The data →
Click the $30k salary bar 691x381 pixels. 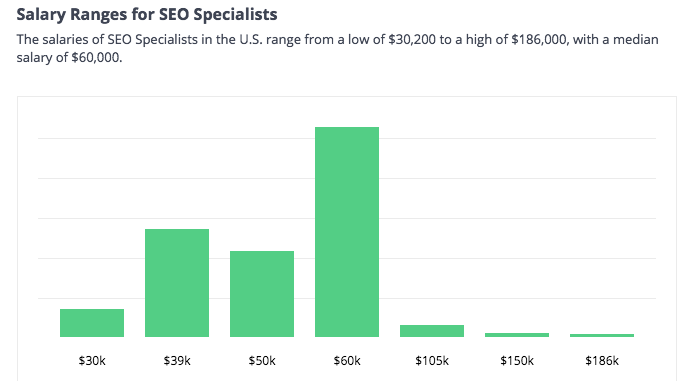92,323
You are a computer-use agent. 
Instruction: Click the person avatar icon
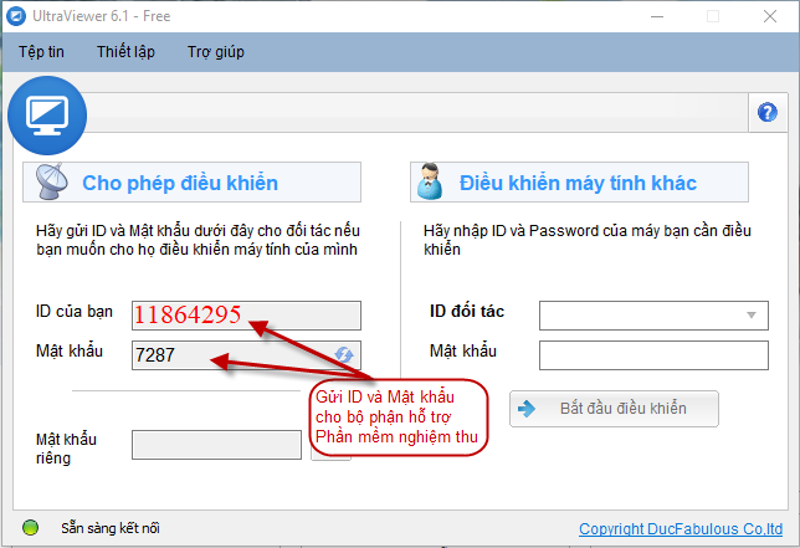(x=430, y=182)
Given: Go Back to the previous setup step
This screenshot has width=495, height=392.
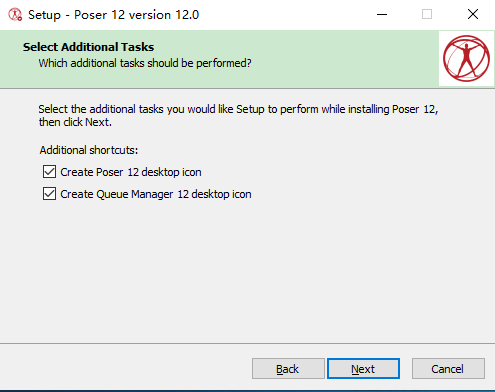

Exercise requirements →
From the line holding "Given: Go Back to the previous setup step" to the last line of the listing, please output each line exactly as it stands. Pictures stay out of the copy.

Result →
Given: Go Back to the previous setup step
This screenshot has width=495, height=392.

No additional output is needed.